DATA:
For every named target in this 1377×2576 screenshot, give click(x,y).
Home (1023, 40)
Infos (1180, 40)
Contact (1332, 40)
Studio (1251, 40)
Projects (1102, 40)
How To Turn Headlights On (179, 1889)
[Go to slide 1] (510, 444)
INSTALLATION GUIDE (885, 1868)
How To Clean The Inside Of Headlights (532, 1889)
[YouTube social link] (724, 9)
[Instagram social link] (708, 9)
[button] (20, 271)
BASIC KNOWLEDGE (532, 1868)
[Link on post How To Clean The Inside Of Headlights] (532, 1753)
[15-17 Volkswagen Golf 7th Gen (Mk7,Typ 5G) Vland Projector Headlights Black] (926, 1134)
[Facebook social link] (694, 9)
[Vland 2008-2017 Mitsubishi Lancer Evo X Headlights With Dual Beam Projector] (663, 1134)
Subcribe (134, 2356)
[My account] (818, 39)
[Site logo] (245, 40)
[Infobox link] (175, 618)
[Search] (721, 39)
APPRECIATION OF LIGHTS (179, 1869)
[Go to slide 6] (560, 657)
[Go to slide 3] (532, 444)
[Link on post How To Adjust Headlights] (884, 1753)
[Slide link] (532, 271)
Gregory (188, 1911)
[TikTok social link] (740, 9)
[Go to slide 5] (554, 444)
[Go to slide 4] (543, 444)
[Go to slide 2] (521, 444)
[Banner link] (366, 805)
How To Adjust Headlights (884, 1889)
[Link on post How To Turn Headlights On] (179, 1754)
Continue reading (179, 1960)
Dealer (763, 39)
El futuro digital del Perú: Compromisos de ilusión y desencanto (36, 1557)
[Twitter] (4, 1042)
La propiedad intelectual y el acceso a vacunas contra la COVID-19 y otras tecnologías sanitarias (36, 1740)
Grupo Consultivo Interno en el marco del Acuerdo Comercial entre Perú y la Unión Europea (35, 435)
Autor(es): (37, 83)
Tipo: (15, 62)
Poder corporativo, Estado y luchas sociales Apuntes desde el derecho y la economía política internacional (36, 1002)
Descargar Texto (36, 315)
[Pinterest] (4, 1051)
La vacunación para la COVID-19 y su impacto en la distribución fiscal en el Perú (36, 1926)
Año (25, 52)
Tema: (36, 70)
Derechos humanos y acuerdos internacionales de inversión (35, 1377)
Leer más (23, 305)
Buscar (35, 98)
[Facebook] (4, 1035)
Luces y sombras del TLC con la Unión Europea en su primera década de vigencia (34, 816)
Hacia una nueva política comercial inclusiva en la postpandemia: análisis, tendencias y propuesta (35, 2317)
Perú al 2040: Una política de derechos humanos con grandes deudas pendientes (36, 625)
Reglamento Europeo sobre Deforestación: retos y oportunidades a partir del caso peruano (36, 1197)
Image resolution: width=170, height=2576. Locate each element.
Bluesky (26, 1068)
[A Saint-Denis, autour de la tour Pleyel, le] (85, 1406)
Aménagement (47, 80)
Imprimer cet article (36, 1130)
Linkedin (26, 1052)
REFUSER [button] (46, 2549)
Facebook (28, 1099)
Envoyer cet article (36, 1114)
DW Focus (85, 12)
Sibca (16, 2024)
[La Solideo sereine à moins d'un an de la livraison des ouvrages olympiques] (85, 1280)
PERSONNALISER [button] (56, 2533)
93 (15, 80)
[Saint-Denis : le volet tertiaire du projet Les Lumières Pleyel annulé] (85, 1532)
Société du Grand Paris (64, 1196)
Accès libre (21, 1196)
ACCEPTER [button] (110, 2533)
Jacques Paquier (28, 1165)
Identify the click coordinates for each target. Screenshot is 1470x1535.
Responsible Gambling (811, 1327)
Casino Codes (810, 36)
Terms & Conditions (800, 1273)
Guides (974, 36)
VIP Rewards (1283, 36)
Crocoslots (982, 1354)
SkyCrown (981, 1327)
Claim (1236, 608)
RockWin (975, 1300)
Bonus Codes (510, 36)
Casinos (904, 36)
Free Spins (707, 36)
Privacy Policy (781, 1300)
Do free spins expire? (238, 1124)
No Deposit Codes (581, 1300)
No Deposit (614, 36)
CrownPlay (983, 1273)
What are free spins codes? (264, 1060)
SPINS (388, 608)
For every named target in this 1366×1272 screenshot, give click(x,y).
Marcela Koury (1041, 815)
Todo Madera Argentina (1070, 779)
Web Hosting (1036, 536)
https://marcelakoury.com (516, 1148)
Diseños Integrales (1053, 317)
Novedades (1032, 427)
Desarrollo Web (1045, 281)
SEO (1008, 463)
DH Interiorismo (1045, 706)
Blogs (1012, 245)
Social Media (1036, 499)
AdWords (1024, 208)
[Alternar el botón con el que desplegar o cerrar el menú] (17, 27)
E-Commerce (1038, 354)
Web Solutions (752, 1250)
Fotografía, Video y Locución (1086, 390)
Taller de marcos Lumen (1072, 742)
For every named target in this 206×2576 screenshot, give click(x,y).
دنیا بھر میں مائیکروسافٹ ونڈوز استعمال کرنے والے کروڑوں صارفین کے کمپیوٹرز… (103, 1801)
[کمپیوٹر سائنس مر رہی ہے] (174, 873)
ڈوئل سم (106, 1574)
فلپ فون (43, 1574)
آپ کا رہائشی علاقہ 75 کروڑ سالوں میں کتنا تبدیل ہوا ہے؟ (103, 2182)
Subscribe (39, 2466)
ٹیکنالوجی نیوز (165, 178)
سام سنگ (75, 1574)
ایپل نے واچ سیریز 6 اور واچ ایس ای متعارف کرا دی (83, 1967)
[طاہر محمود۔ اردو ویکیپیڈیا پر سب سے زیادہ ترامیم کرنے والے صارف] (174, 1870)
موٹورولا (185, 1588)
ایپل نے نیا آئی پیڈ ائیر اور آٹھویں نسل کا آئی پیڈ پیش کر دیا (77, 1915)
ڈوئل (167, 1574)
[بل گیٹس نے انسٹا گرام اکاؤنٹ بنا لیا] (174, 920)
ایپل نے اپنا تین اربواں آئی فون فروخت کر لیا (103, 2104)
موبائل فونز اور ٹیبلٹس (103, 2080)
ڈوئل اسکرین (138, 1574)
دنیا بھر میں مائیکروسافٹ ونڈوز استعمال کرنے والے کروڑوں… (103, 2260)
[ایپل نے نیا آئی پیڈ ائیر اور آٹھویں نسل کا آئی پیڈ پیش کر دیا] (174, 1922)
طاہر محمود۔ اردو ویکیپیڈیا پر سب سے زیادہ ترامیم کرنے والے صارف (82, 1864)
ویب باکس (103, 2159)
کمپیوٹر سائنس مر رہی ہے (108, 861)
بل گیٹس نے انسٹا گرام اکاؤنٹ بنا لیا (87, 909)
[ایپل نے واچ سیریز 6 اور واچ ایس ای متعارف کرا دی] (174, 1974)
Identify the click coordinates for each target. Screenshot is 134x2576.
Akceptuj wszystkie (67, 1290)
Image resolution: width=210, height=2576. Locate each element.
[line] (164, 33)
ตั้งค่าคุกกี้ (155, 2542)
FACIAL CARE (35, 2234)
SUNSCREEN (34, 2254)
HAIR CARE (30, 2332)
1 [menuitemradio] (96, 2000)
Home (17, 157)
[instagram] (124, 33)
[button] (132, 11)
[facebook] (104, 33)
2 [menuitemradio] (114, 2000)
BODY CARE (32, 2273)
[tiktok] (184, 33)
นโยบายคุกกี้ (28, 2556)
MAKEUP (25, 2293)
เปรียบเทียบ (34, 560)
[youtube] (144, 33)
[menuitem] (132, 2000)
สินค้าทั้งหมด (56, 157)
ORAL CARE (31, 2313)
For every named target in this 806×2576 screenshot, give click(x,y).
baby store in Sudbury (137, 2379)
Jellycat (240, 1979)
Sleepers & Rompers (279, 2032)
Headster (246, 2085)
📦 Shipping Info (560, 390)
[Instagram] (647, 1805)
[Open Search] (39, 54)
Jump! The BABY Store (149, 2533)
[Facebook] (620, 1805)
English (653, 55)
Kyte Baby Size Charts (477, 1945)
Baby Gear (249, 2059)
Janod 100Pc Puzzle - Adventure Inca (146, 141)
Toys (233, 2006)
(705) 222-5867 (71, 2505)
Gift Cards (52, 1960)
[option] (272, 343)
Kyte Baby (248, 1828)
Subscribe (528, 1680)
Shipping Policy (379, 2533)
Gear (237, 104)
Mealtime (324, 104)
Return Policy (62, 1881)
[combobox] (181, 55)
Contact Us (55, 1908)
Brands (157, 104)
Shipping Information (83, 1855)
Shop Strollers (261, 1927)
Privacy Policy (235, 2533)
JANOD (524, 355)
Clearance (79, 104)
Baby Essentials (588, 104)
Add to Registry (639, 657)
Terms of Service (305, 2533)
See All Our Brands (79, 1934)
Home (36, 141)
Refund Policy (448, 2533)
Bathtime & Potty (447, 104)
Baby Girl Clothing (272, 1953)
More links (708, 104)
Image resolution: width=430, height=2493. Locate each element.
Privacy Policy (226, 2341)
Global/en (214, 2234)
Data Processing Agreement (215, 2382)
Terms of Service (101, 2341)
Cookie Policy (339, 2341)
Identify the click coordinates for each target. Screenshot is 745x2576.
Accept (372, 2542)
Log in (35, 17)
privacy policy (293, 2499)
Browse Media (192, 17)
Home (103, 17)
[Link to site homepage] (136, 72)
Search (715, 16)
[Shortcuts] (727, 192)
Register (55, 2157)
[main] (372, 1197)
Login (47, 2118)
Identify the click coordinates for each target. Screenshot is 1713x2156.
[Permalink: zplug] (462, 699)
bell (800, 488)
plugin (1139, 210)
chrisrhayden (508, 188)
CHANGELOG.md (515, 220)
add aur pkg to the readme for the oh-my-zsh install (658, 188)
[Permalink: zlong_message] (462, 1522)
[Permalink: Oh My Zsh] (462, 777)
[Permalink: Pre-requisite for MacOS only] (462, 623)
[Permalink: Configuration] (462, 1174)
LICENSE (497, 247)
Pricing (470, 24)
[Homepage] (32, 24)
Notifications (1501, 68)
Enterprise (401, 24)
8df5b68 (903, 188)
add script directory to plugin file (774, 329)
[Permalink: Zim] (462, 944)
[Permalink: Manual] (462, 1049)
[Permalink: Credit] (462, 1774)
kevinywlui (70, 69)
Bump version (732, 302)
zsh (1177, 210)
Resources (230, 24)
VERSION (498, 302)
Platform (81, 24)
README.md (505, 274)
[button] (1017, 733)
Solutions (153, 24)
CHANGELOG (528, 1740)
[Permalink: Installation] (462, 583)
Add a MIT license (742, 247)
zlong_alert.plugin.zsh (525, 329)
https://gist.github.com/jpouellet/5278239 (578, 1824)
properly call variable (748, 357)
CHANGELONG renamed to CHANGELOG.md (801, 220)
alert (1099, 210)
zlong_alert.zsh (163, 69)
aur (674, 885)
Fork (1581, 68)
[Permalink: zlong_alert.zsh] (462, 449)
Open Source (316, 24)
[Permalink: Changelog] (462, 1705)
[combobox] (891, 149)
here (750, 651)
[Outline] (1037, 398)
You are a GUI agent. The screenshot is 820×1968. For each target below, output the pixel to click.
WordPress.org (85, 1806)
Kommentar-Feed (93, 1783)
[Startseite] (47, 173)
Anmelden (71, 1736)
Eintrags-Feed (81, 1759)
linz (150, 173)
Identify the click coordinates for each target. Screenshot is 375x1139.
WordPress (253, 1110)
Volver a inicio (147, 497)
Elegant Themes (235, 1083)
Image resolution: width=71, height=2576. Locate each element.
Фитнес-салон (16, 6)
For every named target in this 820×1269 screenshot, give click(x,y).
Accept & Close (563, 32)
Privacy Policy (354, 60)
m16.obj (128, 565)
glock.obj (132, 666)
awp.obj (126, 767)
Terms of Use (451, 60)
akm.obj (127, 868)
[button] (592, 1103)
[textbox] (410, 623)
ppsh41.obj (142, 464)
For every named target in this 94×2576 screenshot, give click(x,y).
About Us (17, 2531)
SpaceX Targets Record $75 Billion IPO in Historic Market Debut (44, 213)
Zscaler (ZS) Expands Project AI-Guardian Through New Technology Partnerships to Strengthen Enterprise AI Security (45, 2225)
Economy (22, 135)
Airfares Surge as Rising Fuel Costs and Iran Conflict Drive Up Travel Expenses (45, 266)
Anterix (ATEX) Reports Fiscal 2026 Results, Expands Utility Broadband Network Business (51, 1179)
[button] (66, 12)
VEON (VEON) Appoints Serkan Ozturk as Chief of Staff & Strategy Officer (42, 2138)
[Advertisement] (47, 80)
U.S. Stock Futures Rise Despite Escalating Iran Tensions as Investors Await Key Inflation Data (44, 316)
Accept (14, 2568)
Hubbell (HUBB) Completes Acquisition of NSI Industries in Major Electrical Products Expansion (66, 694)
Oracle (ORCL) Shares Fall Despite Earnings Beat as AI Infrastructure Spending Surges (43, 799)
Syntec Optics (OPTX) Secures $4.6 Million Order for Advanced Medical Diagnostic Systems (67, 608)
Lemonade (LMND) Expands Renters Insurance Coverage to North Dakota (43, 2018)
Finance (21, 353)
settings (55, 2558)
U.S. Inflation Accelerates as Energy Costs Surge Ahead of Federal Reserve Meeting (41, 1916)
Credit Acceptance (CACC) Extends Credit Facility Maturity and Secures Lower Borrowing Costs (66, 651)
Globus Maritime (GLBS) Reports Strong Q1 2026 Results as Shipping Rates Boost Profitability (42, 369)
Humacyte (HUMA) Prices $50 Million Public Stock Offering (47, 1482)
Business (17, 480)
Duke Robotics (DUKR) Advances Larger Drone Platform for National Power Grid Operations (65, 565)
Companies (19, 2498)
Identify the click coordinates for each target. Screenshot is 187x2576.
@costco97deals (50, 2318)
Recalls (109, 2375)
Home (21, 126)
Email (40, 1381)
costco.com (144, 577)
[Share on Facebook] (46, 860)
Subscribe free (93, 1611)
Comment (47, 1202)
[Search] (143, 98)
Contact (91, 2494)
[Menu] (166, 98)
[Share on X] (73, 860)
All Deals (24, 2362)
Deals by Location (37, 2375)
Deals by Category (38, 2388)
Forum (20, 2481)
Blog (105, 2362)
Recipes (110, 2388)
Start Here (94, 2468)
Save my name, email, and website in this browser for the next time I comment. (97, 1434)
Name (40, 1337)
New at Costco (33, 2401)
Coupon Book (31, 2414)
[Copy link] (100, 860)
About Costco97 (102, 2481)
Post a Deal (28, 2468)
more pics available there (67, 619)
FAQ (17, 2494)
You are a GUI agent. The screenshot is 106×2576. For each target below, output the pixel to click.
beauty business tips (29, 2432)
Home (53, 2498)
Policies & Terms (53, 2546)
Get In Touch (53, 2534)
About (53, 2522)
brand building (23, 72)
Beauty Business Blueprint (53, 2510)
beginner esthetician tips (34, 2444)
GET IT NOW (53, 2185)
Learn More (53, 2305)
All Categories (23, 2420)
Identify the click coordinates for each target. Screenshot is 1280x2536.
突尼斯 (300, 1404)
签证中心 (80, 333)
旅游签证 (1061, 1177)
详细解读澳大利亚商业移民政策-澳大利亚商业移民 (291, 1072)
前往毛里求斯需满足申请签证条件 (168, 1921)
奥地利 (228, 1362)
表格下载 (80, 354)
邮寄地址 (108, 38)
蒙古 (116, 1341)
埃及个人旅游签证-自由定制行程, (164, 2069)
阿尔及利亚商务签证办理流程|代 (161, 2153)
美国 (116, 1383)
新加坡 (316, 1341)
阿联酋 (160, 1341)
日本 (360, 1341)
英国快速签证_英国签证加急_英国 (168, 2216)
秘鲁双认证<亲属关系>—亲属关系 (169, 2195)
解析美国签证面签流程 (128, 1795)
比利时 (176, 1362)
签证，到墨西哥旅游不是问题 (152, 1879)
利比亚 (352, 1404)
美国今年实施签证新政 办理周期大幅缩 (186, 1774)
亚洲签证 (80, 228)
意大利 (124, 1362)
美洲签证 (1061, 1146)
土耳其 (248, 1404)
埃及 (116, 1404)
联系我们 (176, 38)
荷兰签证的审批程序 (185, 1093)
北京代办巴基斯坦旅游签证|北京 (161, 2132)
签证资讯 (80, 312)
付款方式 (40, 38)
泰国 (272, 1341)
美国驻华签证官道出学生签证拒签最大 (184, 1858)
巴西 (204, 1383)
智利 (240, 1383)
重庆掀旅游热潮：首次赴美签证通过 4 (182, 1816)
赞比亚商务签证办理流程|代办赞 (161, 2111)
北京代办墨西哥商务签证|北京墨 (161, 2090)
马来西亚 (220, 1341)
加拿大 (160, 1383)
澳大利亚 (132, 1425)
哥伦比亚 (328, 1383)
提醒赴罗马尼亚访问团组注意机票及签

WHAT TO DO: Give back exactly the lines of the listing above that run from the line with "[Outline] (1037, 398)" to the line with "linz (150, 173)", inclusive.

RESPONSE AREA:
[Outline] (1037, 398)
You are a GUI agent. The screenshot is 820×1968. For each target below, output the pixel to click.
WordPress.org (85, 1806)
Kommentar-Feed (93, 1783)
[Startseite] (47, 173)
Anmelden (71, 1736)
Eintrags-Feed (81, 1759)
linz (150, 173)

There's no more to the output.